9 Words I Learned while Reading Middlemarch

DOne of the best parts of reading an e-book is that anytime I come across a word I don’t know, I simply tap the word and see the definition.

This doesn’t happen all that often.

But George Eliot clearly knew a lot of words I don’t use. She sent me to the dictionary a dozen times.

Most of these unfamiliar words have fallen out of use since the 1800s, so I suppose I have an excuse for my ignorance.

Here are 9 words I don’t remember knowing before I read Middlemarch:

Jackanapes. Noun: an impertinent person or a tame monkey. Applied to a person whose behavior resembled that of an ape.

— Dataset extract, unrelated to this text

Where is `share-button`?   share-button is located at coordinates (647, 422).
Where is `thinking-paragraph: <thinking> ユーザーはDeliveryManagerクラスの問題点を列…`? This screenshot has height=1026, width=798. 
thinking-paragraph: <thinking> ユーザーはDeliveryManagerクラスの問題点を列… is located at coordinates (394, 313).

Sedulously. Adverb: zealous.

Dithyrambs. Noun: a wild choral hymn of ancient Greece or a passionate or inflated speech or poem.

Postilion. Noun: the person who rides the leading left-hand horse or a team when there is no coachman.

Asservation. Noun: the solemn or emphatic definition or statement of something.

Energumen. Noun: a person believed to be possessed by the devil.

Pertubation.  Noun: anxiety, mental unease.

Somnambulist. Noun: a sleepwalker. (I may have heard this one before as it is vaguely familiar, but I certainly don’t use it myself).

Recherchy. Adjective: Exotic, rare, or overblown.

I did recognize a few dozen other words that have fallen out of use and perhaps shouldn’t have: dastard, burthen, dowager, fop, for example.

But hats off to you Ms. Eliot and your use of the entire dictionary.